Despite issuing a weaker than expected guidance last week, I remain bullish on Apple's (AAPL) stock for reasons that extend beyond numbers.
Figure 1: Source- Yahoo Finance
The day after Apple's earnings legendary investor Carl Icahn tweeted:
Figure 2- Source- Carl Icahn Twitter
While many investors believe in the idea of "don't catch a falling knife" i.e. a stock price falling like Apple's after earnings, Icahn went out an added $500 million of Apple when its stock price threatened to fall below $500. As a rule of thumb I would never encourage investing into a company solely because a legendary investor does, however, when that legendary investor has what seems to be unlimited capital on hand it certainly limits the downside of a company. Additionally, when that investor has called for shareholder-friendly actions such as a stock buyback program and/or an increased dividend, everyone benefits. In this case, Icahn has made it crystal clear that he will buy as many shares as he can until Apple agrees to his demand of an increased dividend and/or a huge stock repurchasing program. This leads me to conclude that Apple's downside is somewhat limited because Carl Icahn will buy millions of shares of Apple if it ever threatens to fall below the $500 mark.
Figure 3: Source- Carl Icahn Twitter
Carl Icahn has said that he will work with the board of directors to improve shareholder value. As can be read in the following link, Icahn wrote a letter to Apple shareholders on why Apple should increase the rate at which the company is buying back its stock.
What are Icahn's chances of success? Well, it seems that Carl Icahn is dealing with people who agree that shareholder value is important, and for that reason I believe that Icahn, and Apple investors, have a good chance of getting what they want. Taking a look at Apple's board and the people who sit on it we come across some familiar names who have a strong history with improving shareholder value of some pretty big companies:
1) One member of the board is Chairman and CEO of Walt Disney (DIS), Robert Iger. In September, the company announced they were increasing their stock buyback by 33% for fiscal 2014. Since the announcement, Disney's stock has risen by more than 15%.
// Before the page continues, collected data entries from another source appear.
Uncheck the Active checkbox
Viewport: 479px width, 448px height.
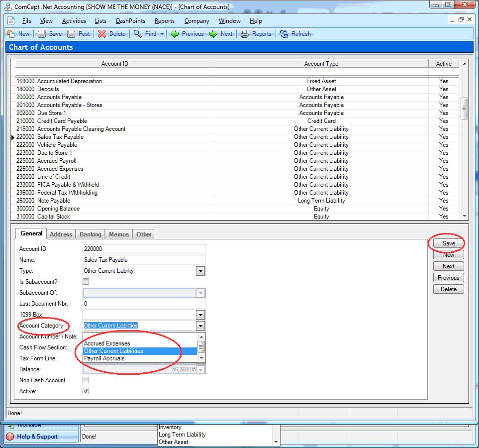coord(86,391)
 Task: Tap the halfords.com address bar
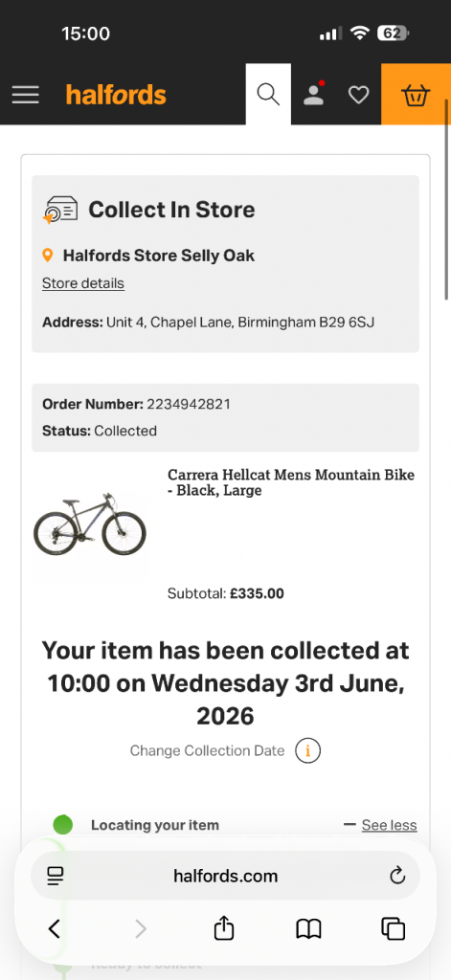pos(225,876)
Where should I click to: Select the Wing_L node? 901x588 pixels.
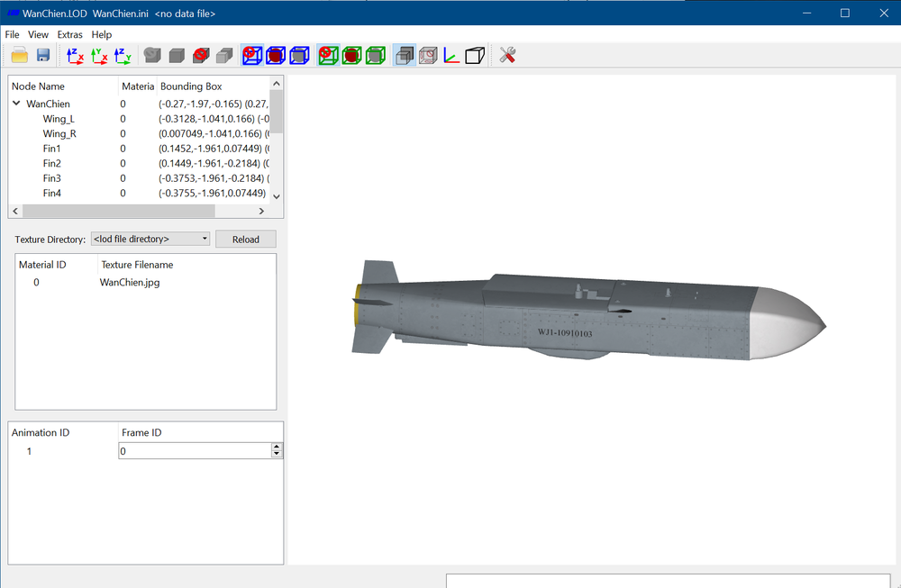(x=59, y=119)
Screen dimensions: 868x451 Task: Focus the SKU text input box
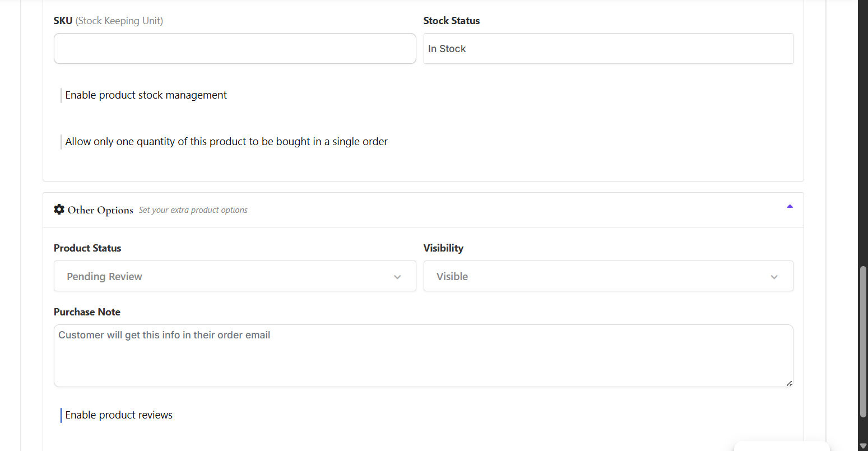[x=235, y=49]
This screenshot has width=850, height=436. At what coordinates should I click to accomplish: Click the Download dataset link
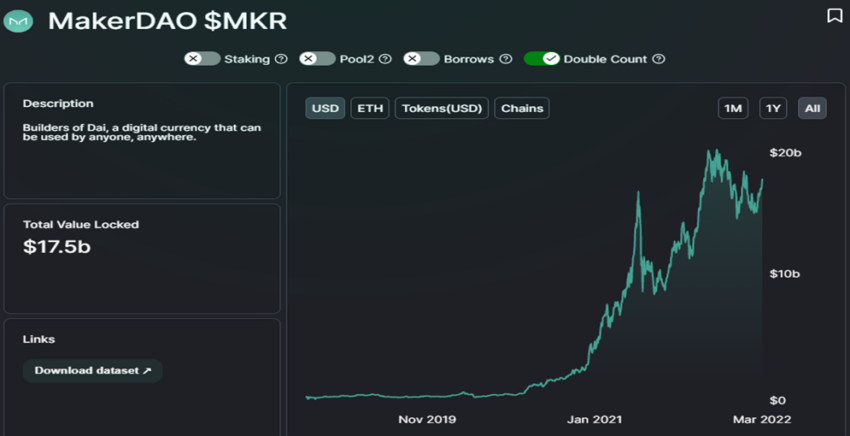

2) Secondly, Millard Drexler, Chairman and CEO of J. Crew had his company taken private in 2010. While, the company's stock was having a tough year and many saw further declines ahead, Drexler got an almost 20% premium for his company and investors applauded the decision.
3) Thirdly, Ronald D. Sugar, the former CEO and Chairman of Northrop Grumman (NOC), also has a history of improving shareholder value prior to retiring in 2010. In 2007 the company announced it was buying back up $2.5 billion worth of shares, or almost 8% of shares outstanding.
4) Lastly, Arthur D Levinson, Chairman of Genentech, had a history of increasing shareholder value through stock buybacks. Prior to being acquired in 2009, Genentech announced stock buybacks virtually every year culminating in an up to $10 billion repurchase program.
What am I getting at? Apple's board is made up of individuals who have demonstrated that they have been willing to improve the value for shareholders of the companies they ran. It seems like a match made in heaven for Apple investors. With Carl Icahn willing to buy millions of shares, Apple has limited downside, but has tremendous upside should the shareholder-friendly board agree to a huge stock buyback and/or an increased dividend. Considering the composition of the board and Apple's enormous cash position I believe Apple shareholders will hear some positive news about a stock buyback and/or an increased dividend.